**REQUIRED TASK:**
Copy the records word for word, starting at the line that contains "Close the Change Password dialog" and ending at the line that contains "click(x=17, y=11)", and leave out the pictures.

**PROVIDED INFORMATION:**
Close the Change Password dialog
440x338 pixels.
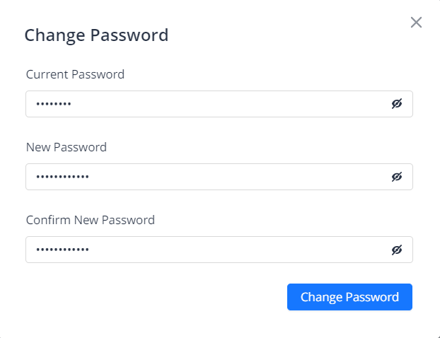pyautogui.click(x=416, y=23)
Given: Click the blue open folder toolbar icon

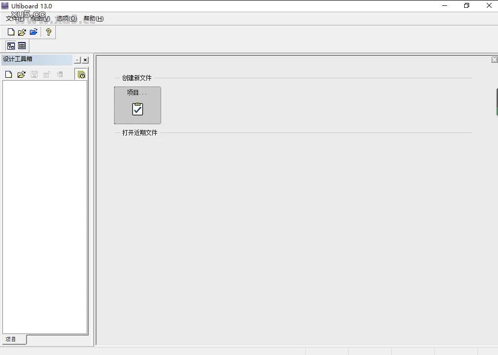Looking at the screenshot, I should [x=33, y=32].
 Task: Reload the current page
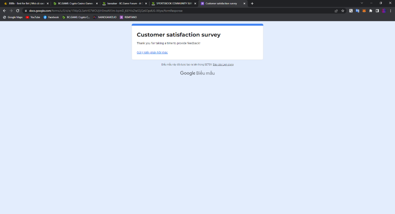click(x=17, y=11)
* * *
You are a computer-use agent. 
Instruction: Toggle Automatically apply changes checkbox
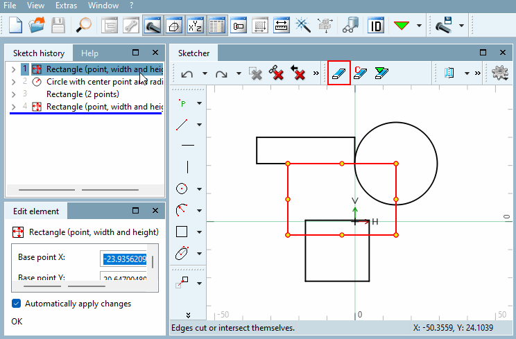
---
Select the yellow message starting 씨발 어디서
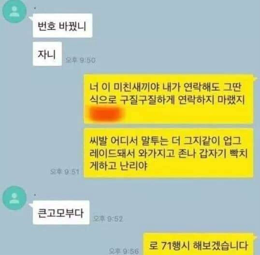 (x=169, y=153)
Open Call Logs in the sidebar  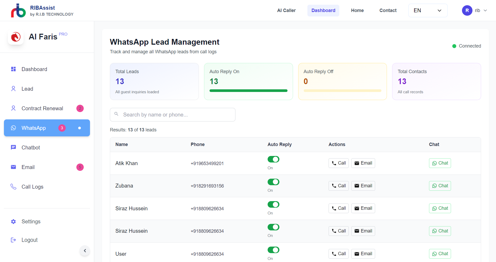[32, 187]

**TASK ANSWER:**
Close the Change Password dialog
440x338 pixels.
pyautogui.click(x=416, y=23)
Given: Click the blue open folder toolbar icon

Looking at the screenshot, I should [x=33, y=32].
 Task: Reload the current page
click(x=17, y=11)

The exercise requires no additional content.